Auch die Schüler an der Düsseldorfer Realschule kennen das. „In unserer Klasse sind Mädchen, die sind Tag und Nacht bei Instagram“, sagen Sabine und Jasmine, beide 14. Ihre eigene Nutzung haben sie gut im Griff. Auf anderthalb bis zwei Stunden schätzen sie ihre tägliche Online-Zeit. Realistisch? „Ich muss oft auf meinen kleinen Bruder aufpassen. Da habe ich gar nicht so viel Zeit fürs Smartphone“, sagt Sabine.

Das Problem, so Lehrerin Julia Grieß, sei oft, dass den Schülern zu wenig Grenzen gesetzt werden. „Die Schüler kennen sich selbst super aus. Die Eltern schon weniger“, sagt sie. Deshalb sei es schwierig, Regeln festzulegen. Denn viele Eltern wissen nicht: Was macht mein Kind da eigentlich die ganze Zeit mit Handy und PC? Da könne es helfen, als Eltern auch Interesse zu zeigen, sich verschiedene Spiele oder Apps zeigen und erklären zu lassen – um dann besser entscheiden zu können, wann es zu viel wird.

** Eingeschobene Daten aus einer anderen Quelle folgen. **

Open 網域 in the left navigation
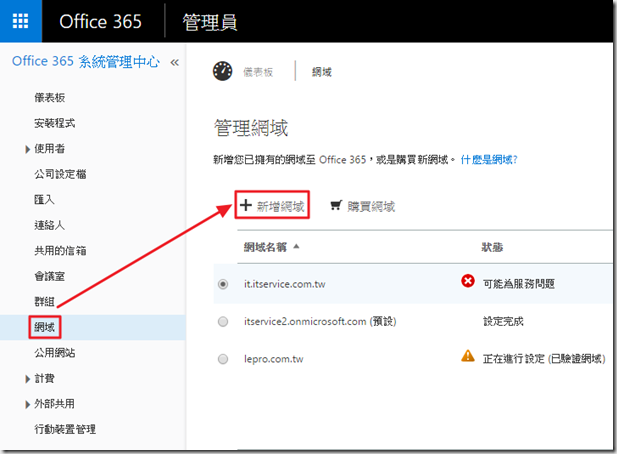The height and width of the screenshot is (454, 617). click(x=46, y=327)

Problematisch werde es dann, wenn die viele Nutzung auch das restliche Leben beeinflusse. „Viele, die süchtig sind, ziehen sich mehr und mehr aus dem Sozialleben zurück“, sagt Hedwig Claes. Auch die Schulnoten werden dann oft schlechter. Daher gelte es, Alternativen zum Online-Konsum zu finden. Im gemeinsamen Projekt bietet die Expertin den Schülern solche an – Sport, gemeinsam Kochen, rausgehen, Freunde treffen.

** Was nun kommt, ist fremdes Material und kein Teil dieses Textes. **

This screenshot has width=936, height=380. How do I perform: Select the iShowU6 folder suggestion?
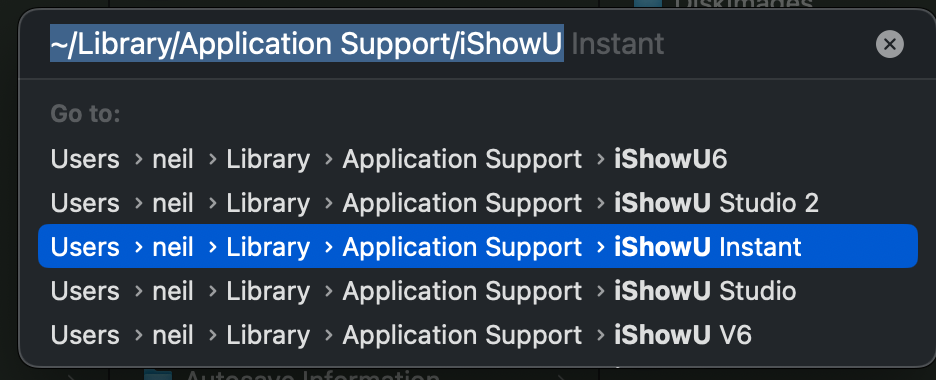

Doch das gelte nicht nur für Jugendliche – auch bei Erwachsenen ist exzessive Nutzung von PC und Co ein wachsendes Problem. „Da muss man sich einfach selbst auf die Probe stellen“, sagt Hedwig Claes – wie bei einer anderen Sucht eben auch. Mal ausprobieren, wie es sich anfühlt, wenn man auf Handy und Online-Angebote verzichtet. Und versuchen, eben doch öfter mal offline zu bleiben.